**TASK DESCRIPTION:** Print every line of the data word for word.

*** DATA FOR THE TASK ***

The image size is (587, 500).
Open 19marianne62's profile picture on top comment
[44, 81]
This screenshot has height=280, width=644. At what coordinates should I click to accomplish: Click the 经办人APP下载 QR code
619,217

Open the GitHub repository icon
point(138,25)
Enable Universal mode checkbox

***

**ANSWER FOR THIS EXERCISE:**
The image size is (587, 500).
Open 19marianne62's profile picture on top comment
[44, 81]
This screenshot has height=280, width=644. At what coordinates should I click to accomplish: Click the 经办人APP下载 QR code
619,217

Open the GitHub repository icon
point(138,25)
Enable Universal mode checkbox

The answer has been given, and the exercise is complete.